───── Source material
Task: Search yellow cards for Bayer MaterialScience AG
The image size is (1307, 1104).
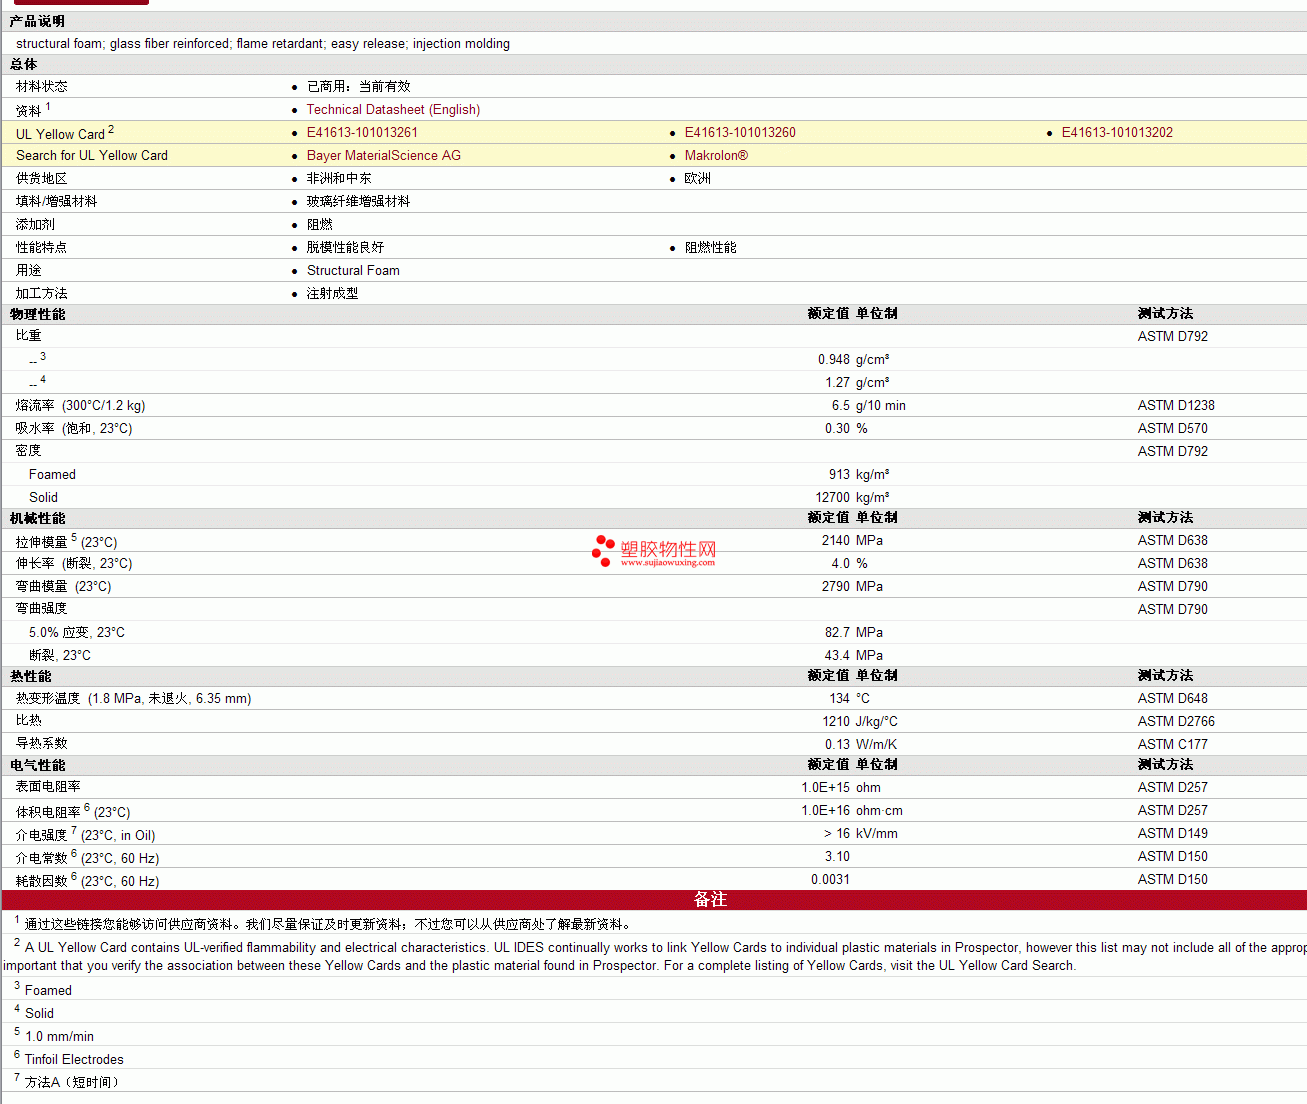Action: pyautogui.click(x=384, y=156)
──────────
───── Source material
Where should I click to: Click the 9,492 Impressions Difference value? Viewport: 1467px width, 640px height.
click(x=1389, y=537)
──────────
───── Source material
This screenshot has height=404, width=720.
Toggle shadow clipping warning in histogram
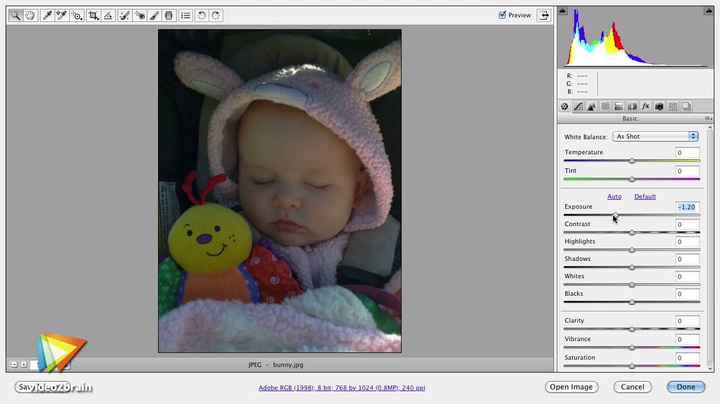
──────────
What you are asked to do: Look above for the line containing "This screenshot has height=404, width=720." and the line containing "Toggle shadow clipping warning in histogram". Transcribe both, with the lines between them, exactly.

Answer to this exercise:
This screenshot has height=404, width=720.
Toggle shadow clipping warning in histogram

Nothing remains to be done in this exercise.